Chaffraix v. Board of Liquidation

Decision Date01 March 1882
Citation11 F. 638
PartiesCHAFFRAIX v. BOARD OF LIQUIDATION and others. [1]
CourtU.S. District Court — Eastern District of Louisiana

Henry C. Miller and Thomas Gilmore, for complainant.

J. C Egan, Atty. Gen., John A. Campbell, W. B. Spencer, E. D White, and James McConnell, for defendants.

PARDEE C. J.

The bill in this cause is brought by the complainant, a citizen of France, against the defendants, as members of the state board of liquidation, to prevent the diversion of certain funds, collected by taxation under the consolidated bond acts of 1874, to pay the coupons of the consolidated bonds falling due January 1, 1880, which funds are now in the hands on deposit of one of the defendants. It is alleged that these funds are 'trust funds,' and that the defendants threaten to divert them under authority of the third article of the state-debt ordinance, adopted with the constitution of 1879, reading: 'That the coupon of said consolidated bonds falling due the first of January, 1880, be and the same is hereby remitted, and any interest taxes collected to meet said coupon are hereby transferred to defray the expenses of the state government;' and under act No. 3 of the legislature of 1881, approved January 4, 1882, entitled 'An act to provide for the funding of the interest fund now in the hands of the fiscal agent of the state and to accrue, into bonds of the United States government, and to provide for the payment of the reduced interest due or to become due on the bonds of the state,' and which act transfers the fund collected to pay the January, 1880 coupons of the consolidated bonds to a reduced interest fund. It will be noticed that this last act is in direct conflict with the third article of the debt ordinance, as the latter transfers the fund to pay the general expenses of the state government, while the former transfers the fund 'to pay the reduced interest that is or may become due on state bonds converted or stamped under the ordinance of the constitution of 1879, in reference to the state debt. ' The said article of the debt ordinance of the constitution, and the said act No. 3 of 1881, are alleged by the bill to be in violation of section 10, article 1, of the constitution of the United States, as impairing the obligations of the contract under which complainant's bonds were issued. The bill prays for a receiver and an injunction.

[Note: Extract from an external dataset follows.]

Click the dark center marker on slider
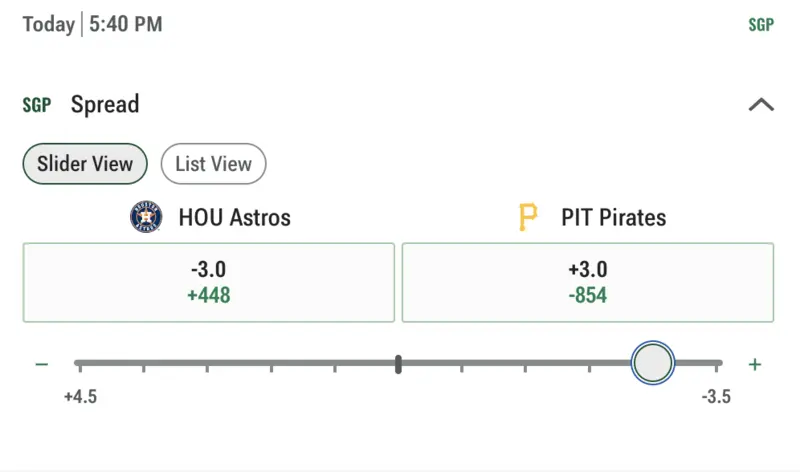The height and width of the screenshot is (472, 800). [x=398, y=364]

The question necessary to pass upon at this time is merely whether, under the showing made in the bill, an injunction may issue pending the suit; the only objection urged being that the state of Louisiana is the real party defendant, and that, therefore, the court is without jurisdiction by reason of the eleventh amendment to the constitution. This question has been settled in this court of McComb v. Board of Liquidation, 2 Woods, 48, and affirmed by the supreme court, 92 U.S. 531, which was a case arising under the very same act, amendment, and contract as the case under consideration. In that case the defendants sought shelter under the sovereignty of the state as a cover to execute an unconstitutional law of the state; but the courts held that an injunction would lie against them as individuals and as officials of the state, notwithstanding the law or the interest of the state, to prevent them from violating the contract of 1874, and that to such a suit the state was not a necessary party.

If the court has jurisdiction to prevent the defendants from violating the contract between the state and the bondholders by issuing bonds at par, to the detriment of the bondholders' security, what doubt can there be of the jurisdiction of the court to prevent the defendants from diverting the entire security.

No case yet decided in this court denies the jurisdiction to restrain the defendants as individuals from impairing the obligations and securities of the funding acts of 1874.

For my own part I have no doubt that the courts of the United States, if proper cases are made, can prevent any agent of the state, as well as any individual, from diverting a dollar from the fund actually collected under the act and amendment of 1874.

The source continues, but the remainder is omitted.